The test-pilot requirement was relaxed to 1000 hours of jet time by the 3rd intake of pilots in 1963. In 1965, when the first group of scientist astronauts were accepted, candidates needed a doctorate but no flight experience. It was however clear that everybody would be expected to complete standard USAF jet pilot training. The same was true when I joined the program in 1967 (I had a private pilot’s license, but only about 200 hours, mostly in Tiger Moths).

Plenty of women met the qualifications for scientist astronauts, and I expect NASA received many applications. If I remember correctly, there were 63 finalists who went through physicals, interviews and tests when I did -- and none of them were female. This might be evidence of prejudice in NASA – but it could also be the USAF’s fault, since women were not then accepted for jet pilot training.

Many of the mid-level managers in NASA had backgrounds in aircraft flight test, and they clearly preferred pilots to scientists. The basic problem was that they thought the purpose of spaceflight was to test spacecraft, while we thought the purpose of spacecraft was to permit spaceflight.

When my group reported to MSC, we were welcomed by Deke Slayton, who told us that he had been forced to accept us by the National Academy of Sciences, but that we might as well resign forthwith, since no scientist would get into space while he was in charge of crew selection. That’s why we called ourselves the Excess 11.

Deke kept his word, at least through Apollo. The only reason Jack Schmitt went to the Moon on the last mission was that several of us broke ranks and approached the Administrator directly, and he countermanded Deke. Our argument was that teaching pilots to do geology by following checklists was no substitute for the professional experience of the two geologists among the scientist astronauts (the other was Tony England).

Times have certainly changed, for scientists as well as women.
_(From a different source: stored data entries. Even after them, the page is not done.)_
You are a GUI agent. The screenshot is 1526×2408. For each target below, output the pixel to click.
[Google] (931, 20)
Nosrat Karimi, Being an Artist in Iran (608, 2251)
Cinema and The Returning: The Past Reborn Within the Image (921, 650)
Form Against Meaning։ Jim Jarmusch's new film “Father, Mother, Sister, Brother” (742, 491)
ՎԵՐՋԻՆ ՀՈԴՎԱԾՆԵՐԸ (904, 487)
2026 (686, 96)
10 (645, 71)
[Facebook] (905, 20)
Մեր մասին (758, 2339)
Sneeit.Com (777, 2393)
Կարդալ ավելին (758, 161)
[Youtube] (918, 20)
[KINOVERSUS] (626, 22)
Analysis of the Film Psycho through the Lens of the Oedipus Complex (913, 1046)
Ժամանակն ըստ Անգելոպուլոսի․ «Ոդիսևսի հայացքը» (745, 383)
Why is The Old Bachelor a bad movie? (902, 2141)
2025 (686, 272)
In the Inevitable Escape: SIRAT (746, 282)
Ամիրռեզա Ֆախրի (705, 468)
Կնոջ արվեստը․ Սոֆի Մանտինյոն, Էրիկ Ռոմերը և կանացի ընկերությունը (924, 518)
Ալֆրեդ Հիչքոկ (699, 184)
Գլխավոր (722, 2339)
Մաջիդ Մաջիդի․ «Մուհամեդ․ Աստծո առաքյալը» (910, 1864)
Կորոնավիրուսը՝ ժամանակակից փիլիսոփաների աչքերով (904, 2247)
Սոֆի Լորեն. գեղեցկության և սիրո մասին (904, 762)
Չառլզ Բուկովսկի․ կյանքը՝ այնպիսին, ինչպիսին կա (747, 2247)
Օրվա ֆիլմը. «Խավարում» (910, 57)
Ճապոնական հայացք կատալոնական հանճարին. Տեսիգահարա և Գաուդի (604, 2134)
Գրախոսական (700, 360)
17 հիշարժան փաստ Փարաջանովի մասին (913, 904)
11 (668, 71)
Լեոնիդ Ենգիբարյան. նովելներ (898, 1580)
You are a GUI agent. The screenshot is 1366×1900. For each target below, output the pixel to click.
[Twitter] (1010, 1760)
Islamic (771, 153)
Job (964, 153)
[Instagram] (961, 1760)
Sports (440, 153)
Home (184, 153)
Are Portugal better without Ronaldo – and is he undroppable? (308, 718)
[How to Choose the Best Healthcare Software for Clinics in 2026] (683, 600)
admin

The best example is biochemist Peggy Whitson, who accumulated 377 days in space in two tours aboard the ISS (the second as station commander), including nearly 40 hours EVA – and she was Chief Astronaut from 2009 to 2012. So much for the claim that only male test pilots have the Right Stuff.

Article 103 of the UN Charter says “In the event of a conflict between the obligations of the Members of the United Nations under the present Charter and their obligations under any other international agreement, their obligations under the present Charter shall prevail.”

Article 73 says “Members of the United Nations which have or assume responsibilities for the administration of territories whose peoples have not yet attained a full measure of self-government recognize the principle that the interests of the inhabitants of these territories are paramount, and accept as a sacred trust the obligation … to develop self-government, to take due account of the political aspirations of the peoples, and to assist them in the progressive development of their free political institutions…”

It is thus clear that future inhabitants of the Moon (and other celestial bodies) will have rights to self-government that trump the Moon Treaty (and all the space treaties). As a member of the UN, the US is required to recognize and encourage the exercise of those rights by insisting on modification of any treaties that support extra-terrestrial colonialism. In particular, we need a clear, equitable mechanism for establishing and protecting private property rights in space, and we must reject the international protection racket called the Common Heritage of Mankind Principle (CHOMP).

The giggle factor (i.e., incredulity) is the principal impediment to deployment of SBSP. Claiming (as in #3 in the statement) that we need extraterrestrial in situ resource utilization (ET ISRU) is counterproductive because it squares the giggle factor. The enthusiasm about lunar resources shown by Gerry O’Neill and the L5 Society in the early 1980s was one of the principal reasons for the lack of Congressional support after the original NASA/DOE study. I know about this, because I was President of L5 at the time.

Moreover, the claim is untrue. Unless it can be shown that the manufacturing cost of SPS hardware using space resources is somehow less than the cost of similar components fabricated on Earth, the only possible advantage of ET ISRU is that it may avoid the cost of launch from Earth. It doesn’t seem probable.

According to the DOE, the rising worldwide demand for electricity will require at least 110 GW/year of new generating capacity for the foreseeable future. That implies an annual capital investment of order $250 billion, depending on the technology employed. There should be plenty of money for SBSP, if we can overcome the giggle factor and show that it will be both reliable and cost-competitive with alternatives.

Justifying SBSP requires that it make a significant contribution to this market – i.e., at least 10 and perhaps 30 GW/year. Assuming a reasonable satellite specific mass of 7 kg per kW delivered to the grid (plus about 10% for orbital transfer propellants, using electric propulsion), this deployment schedule requires launching 200 to 600 MT per DAY. For comparison, worldwide launches now amount to less than 400 MT per YEAR!

This traffic is quite sufficient to justify building reusable LVs. We don’t need much new technology (except reusable reentry protection, such as hot structures): the economies of scale lead to launch costs to LEO below $400/kg, using quite conventional (but reusable) two-stage LVs. With the specific mass above, this means a launch cost of < $3080/kW. Amortizing this over 30 years @ 3.25% (the current prime rate), and assuming the SPS operates 95% of the time, launch costs then contribute < 2 cents/kWh to the cost of power. This is a quite competitive cost; it is in fact less than the cost of fuel in a coal or natural gas fired power plant.

It makes no sense to develop ET ISRU as a precursor to SBSP, because that means paying the present high cost (~$5000/kg to LEO) to launch the needed missions and equipment. Also the time needed to develop the ET infrastructure would make the SBSP business case harder to close by delaying revenues from selling electric power. In the unlikely event that this approach reduced SBSP costs, it would eliminate the high launch traffic to LEO that is needed to get costs down, and would therefore impede development of solar system resources. A much better path is to deploy ASAP a competitive SPS using terrestrial materials, and then take advantage of the resulting low launch costs to expand beyond Earth orbit.

Although the credit belongs to Leigh Ratiner and not to me, I am pleased that I was President of the L-5 Society in the early 'Eighties, when we persuaded the US Senate not to ratify the Moon Treaty.